Das Fasten im Monat Ramadan gehört zu den fünf Hauptpfeilern des Islam. Etwa 30 Tage lang versammeln sich Muslime weltweit in kleinen oder großen Kreisen zum sogenannten Iftar, um bei Sonnenuntergang gemeinsam das Fasten zu brechen. In muslimischen Gesellschaften gilt dieser Monat stets als eine besondere Zeit, um familiäre Bindungen aufrechtzuerhalten und mit Freunden ein gutes Mahl zu teilen – und somit auch das Gefühl von Zusammenhalt und Solidarität zu stärken. Man lädt zum Essen ein und wird eingeladen, man isst und feiert zusammen. Die Praxis des gemeinsamen Speisens zu Ramadan ist in muslimischen Kulturkreisen so stark verbreitet, dass das einsame Fastenbrechen als Ausnahme gilt.
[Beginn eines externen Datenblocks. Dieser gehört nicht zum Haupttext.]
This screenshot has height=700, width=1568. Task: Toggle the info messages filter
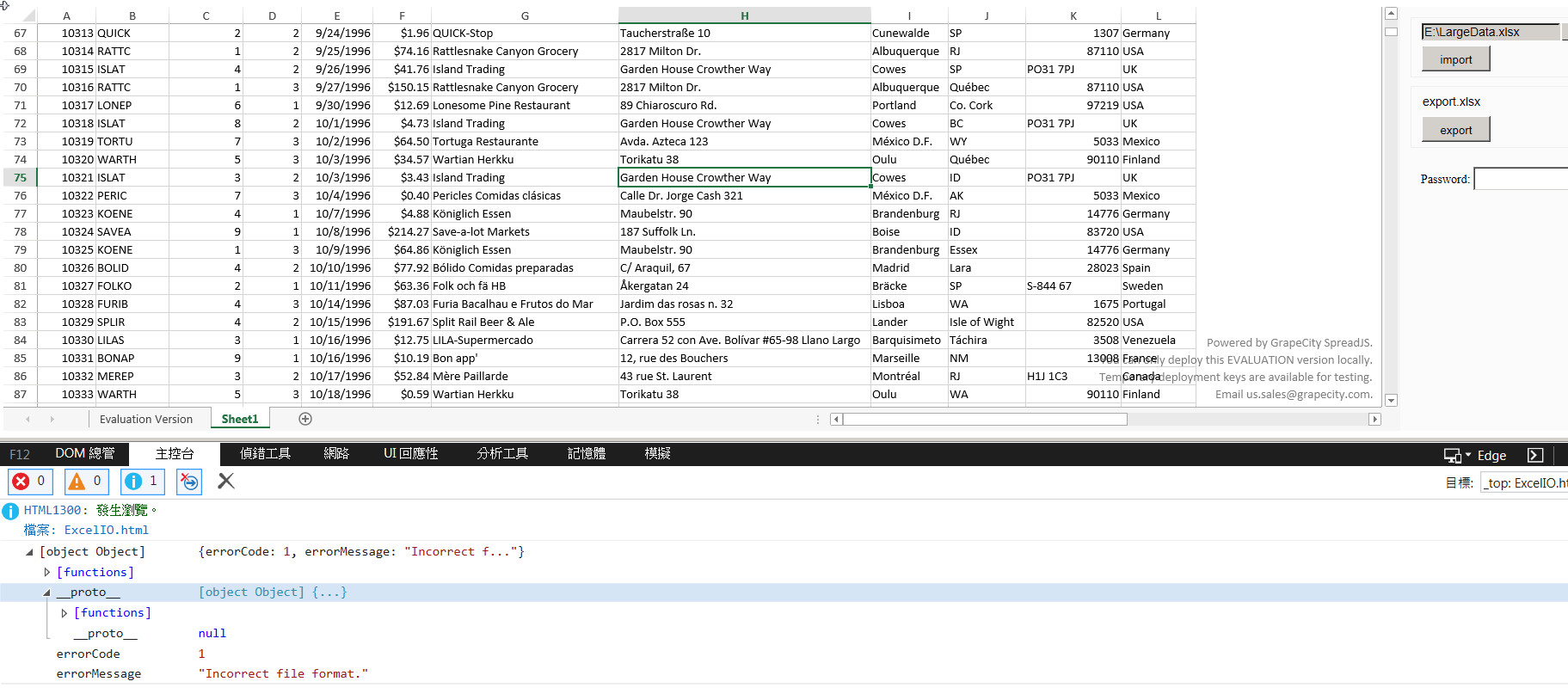143,482
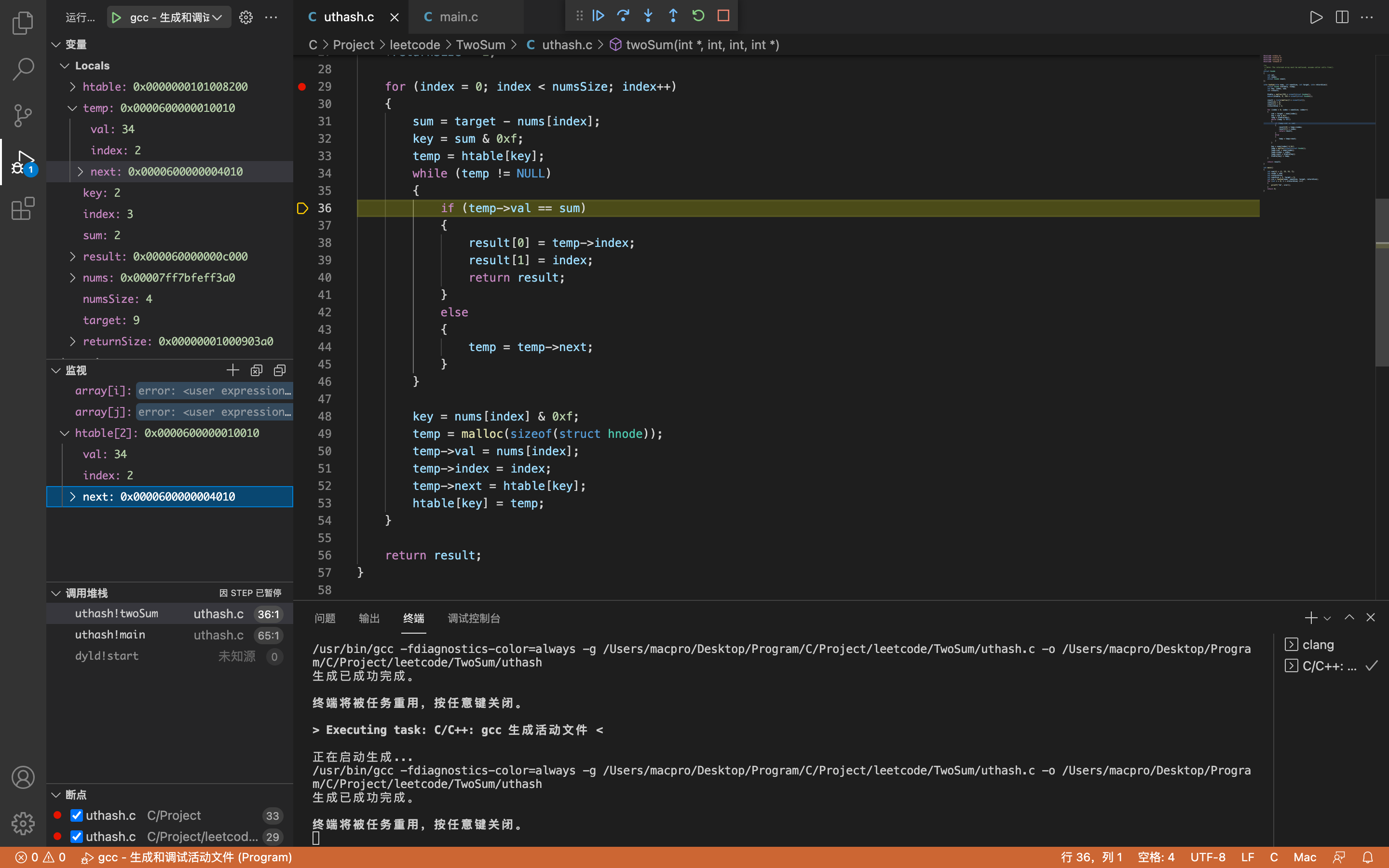The width and height of the screenshot is (1389, 868).
Task: Open the gcc launch configuration dropdown
Action: pos(218,18)
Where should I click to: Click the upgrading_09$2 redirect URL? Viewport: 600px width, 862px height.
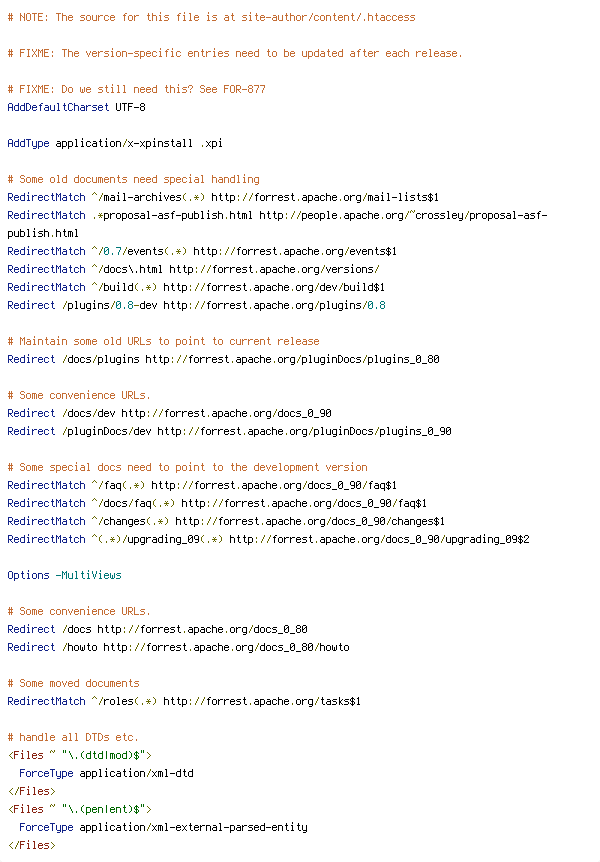coord(379,539)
Insbesondere für muslimische Arbeitnehmer, die aufgrund hoher Arbeitsbelastung und der Geschäftigkeit des „Großstadtlebens“ normalerweise nicht viel Zeit für ihre Angehörigen haben, ist der Monat Ramadan eine willkommene Gelegenheit, um mit den Liebsten besinnliche Momente zu teilen.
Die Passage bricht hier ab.